Researchers at ETH Zurich have succeeded in developing a high-precision method for delivering therapeutic agents to the brain down to the millimeter. This method should allow psychiatric, neurological and oncological treatments to be undertaken with fewer side effects in future.



According to a press release, scientists at the Swiss Federal Institute of Technology in Zurich (ETH) have succeeded in delivering drugs exactly where they are needed in the brain. To achieve this, they used focused ultrasound waves. With this new method, it will in future be possible to deliver psychotropic drugs, chemotherapeutic agents and other types of medication only to those regions of the brain where this is medically desirable, with the blood and other areas of the brain remaining unaffected. This should ultimately serve to substantially reduce any eventual side effects.  

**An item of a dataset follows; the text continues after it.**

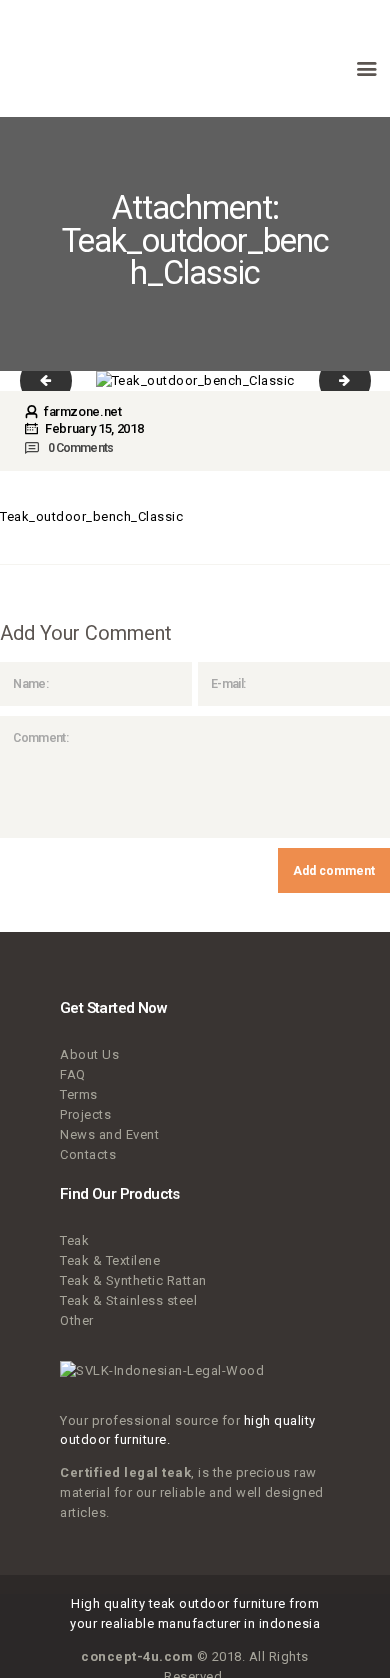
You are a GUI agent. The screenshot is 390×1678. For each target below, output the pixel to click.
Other (77, 1320)
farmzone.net (81, 411)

This non-invasive method is controlled from outside the head by way of ultrasound. It involves special drug carriers that wrap the drugs in spherical lipid vesicles. These are then attached to gas-​containing ultrasound-​sensitive microbubbles, which are injected into the bloodstream and transported to the brain. In the first step, the scientists employ low-energy ultrasound waves that ensure that the drug carriers congregate at the desired site within the brain. In the second step, the researchers use a higher level of ultrasound energy to make the drug carriers vibrate here. Frictional forces destroy the external membranes of the carriers, ensuring that the drugs are released and absorbed by the surrounding nerve tissue.

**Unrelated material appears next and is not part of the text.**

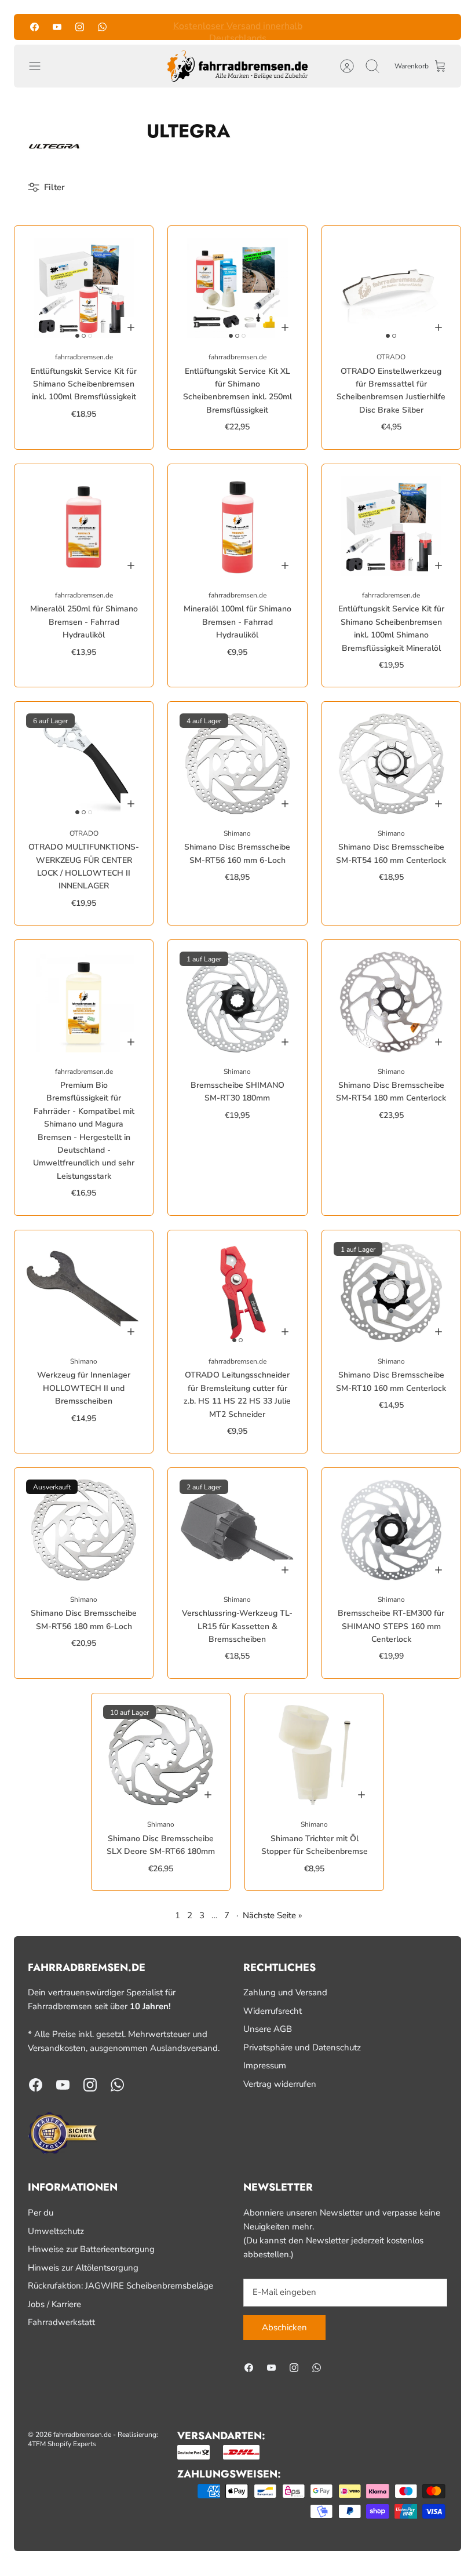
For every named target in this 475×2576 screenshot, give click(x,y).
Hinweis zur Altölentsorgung (83, 2267)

“Because our method aggregates drugs at the site in the brain where their effect is desired, we don’t need nearly as high a dose”, comments Mehmet Fatih Yanik, Professor of Neurotechnology and study director. During his research team’s experiments on rats, for example, they administered a dose of the drug that was 1,300 times lower than would ordinarily have been required. As the press release explains further, the researchers will only be able to advance the method in humans once the efficacy and benefits have been confirmed in animal models.

This research project was financed by the EU funding program Horizon 2020. The findings from this resultant study have now been published in the trade journal “Nature Communications”.